Besides funding efforts to foment dissent within the Catholic Church, Arcus has also lavished large sums of money on efforts to attack religious freedom.
• In February 2015, Catholic News Agency (CNA) reported that “the Ford Foundation and the Arcus Foundation have committed over $3 million in combined spending to target religious exemptions and other protections for religious freedom.”
• Since that report, CNA found in November 2017, Arcus had “given an additional $2.8 million in grants earmarked for projects aimed at restricting legal protections for religious freedom, especially religious and conscience exemptions in state and federal law.”

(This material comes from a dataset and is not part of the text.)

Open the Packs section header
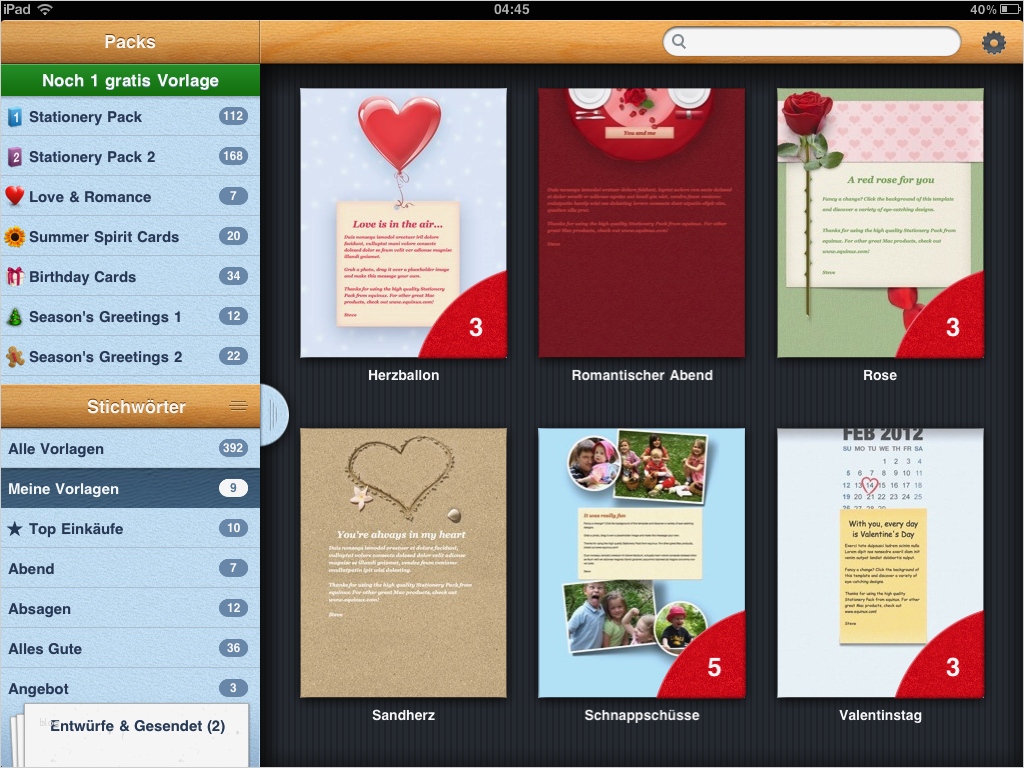 pyautogui.click(x=130, y=42)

• Among the recipients of these anti-religious liberty grants were the ACLU, which has a long history of anti-Catholic bias, and the Center for American Progress, founded by John Podesta, Hillary Clinton’s 2016 campaign manager. In the Wikileaks documents revelations, Podesta was exposed as having plotted to foment a “revolution” within the Catholic Church, designed to bring it in line with left wing ideology.